NEW YORK — Soon after General Motors’ chief executive, Mary T. Barra, took her seat Wednesday before a Senate panel to answer questions about the company’s decadelong failure to fix a faulty switch linked to 13 deaths, she received a blunt message of what was to come.
GM, Senator Claire McCaskill said, had a “culture of coverup” that allowed an employee to lie under oath and discouraged quick action on fixing the defective switch that can accidentally cut off engine power and disable air bags. There was little to back up Barra’s contention that the company had changed its ways since emerging from bankruptcy in 2009, McCaskill said.
It took nine months, McCaskill said, before GM took any action once it was confronted in April 2013 with evidence in a lawsuit that the switch had quietly been changed sometime in 2006.

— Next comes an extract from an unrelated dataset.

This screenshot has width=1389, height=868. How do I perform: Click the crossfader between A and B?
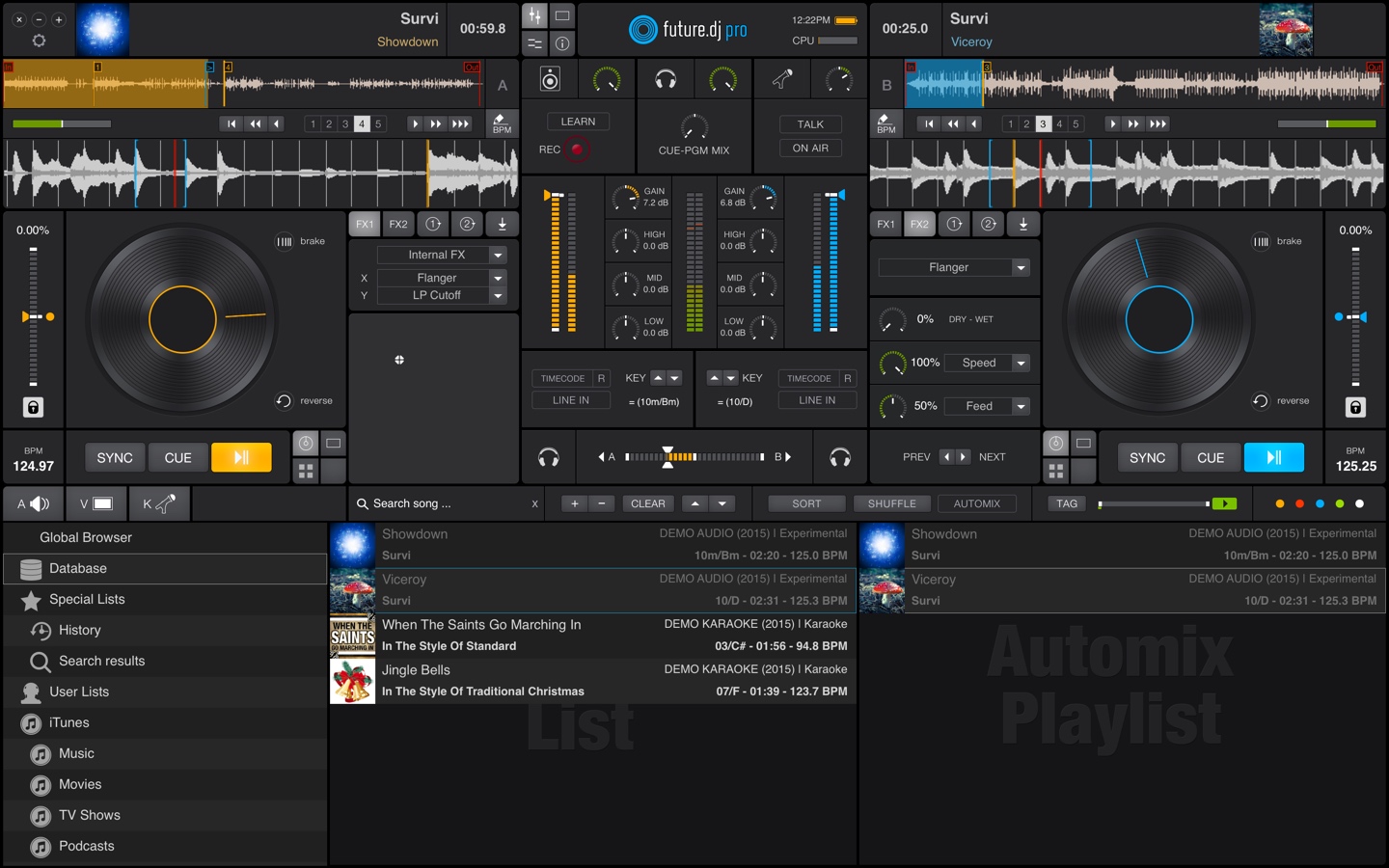pyautogui.click(x=667, y=456)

She cited the actions of a GM engineer, Ray DeGiorgio, who had testified in a court case that he knew nothing about the change in the switch. On Tuesday, the House panel presented a document showing he had signed off on it.

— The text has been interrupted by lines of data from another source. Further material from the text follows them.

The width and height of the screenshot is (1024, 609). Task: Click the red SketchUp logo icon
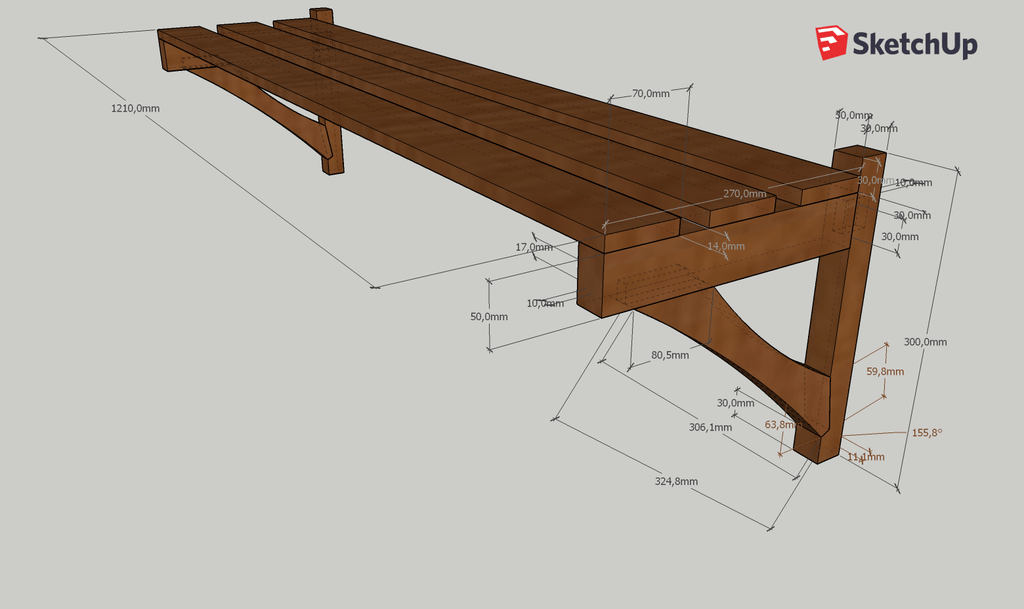(x=830, y=43)
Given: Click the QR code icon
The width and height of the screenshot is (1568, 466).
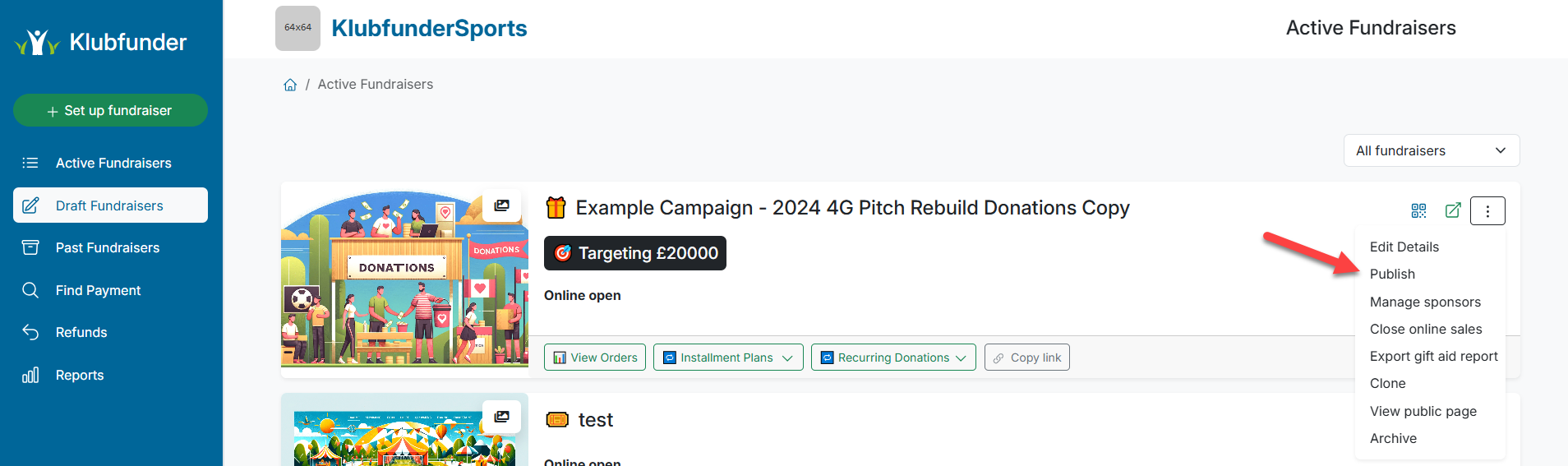Looking at the screenshot, I should click(x=1418, y=210).
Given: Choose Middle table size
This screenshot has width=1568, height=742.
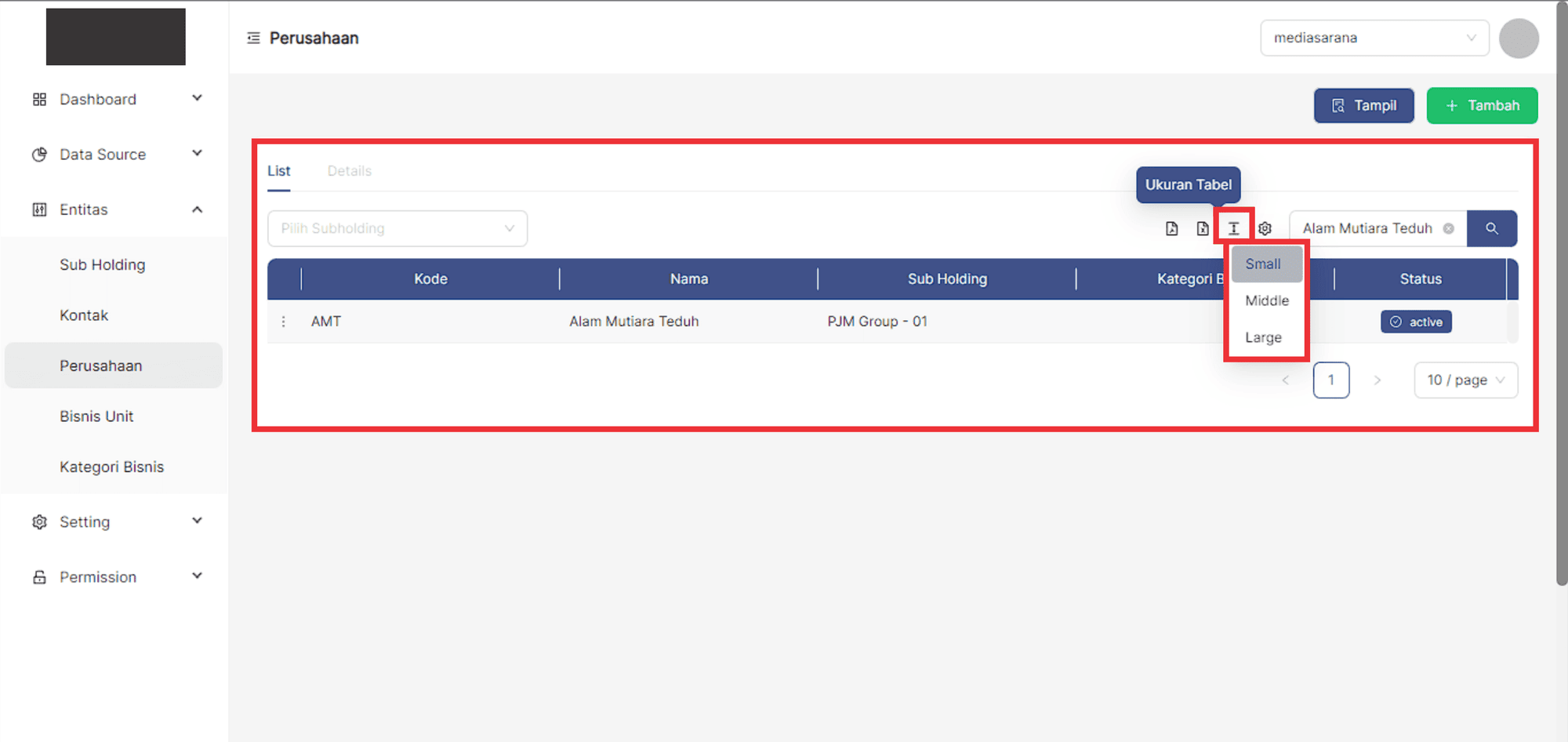Looking at the screenshot, I should pos(1266,300).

“He lied,” said McCaskill, a Missouri Democrat who is the committee’s chairwoman.
And she said the problem was with GM, for “a culture that allowed an engineer at GM to lie under oath, repeatedly lie under oath.”
Wednesday’s hearing had a much harsher tone than Tuesday’s hearing before a House panel. Senators more aggressively questioned Barra’s contention that the cars are safe to drive and doubted her statement that the company had moved from a culture of cost-cutting to one of safety and a focus on the consumer.
“If this is the new GM leadership, it’s pretty lacking,” said Senator Barbara Boxer, Democrat of California, later adding, “The culture that you are representing today is a culture of the status quo.”
Barra was inundated with questions about the legality of GM’s behavior, particularly whether the company intentionally withheld documents from lawyers representing families suing the automaker. Senator Richard Blumenthal, a Connecticut Democrat, said he expected the company to come under intense scrutiny by the Justice Department.
“GM has a real exposure to criminal liability,” Blumenthal said. “I think it’s likely that GM will face prosecution.”
Barra repeatedly did not answer questions, saying either that she did not know or noting that an internal investigation was underway.
When McCaskill asked how many times GM had been sued over the switches, and how many cases had been settled with secrecy provisions, Barra said she did not know.
“You haven’t had a briefing from your general counsel about how many cases have been filed? You have not had that briefing?” McCaskill asked.
“I’ve been focused on getting parts to customers,” Barra replied.
The senators were easier on David J. Friedman, the acting administrator of the National Highway Traffic Safety Administration.
Friedman said his agency was still struggling to understand the connection between bad ignition switches and the failure of the airbags to deploy.
“To be honest, it doesn’t make sense to me,” he said.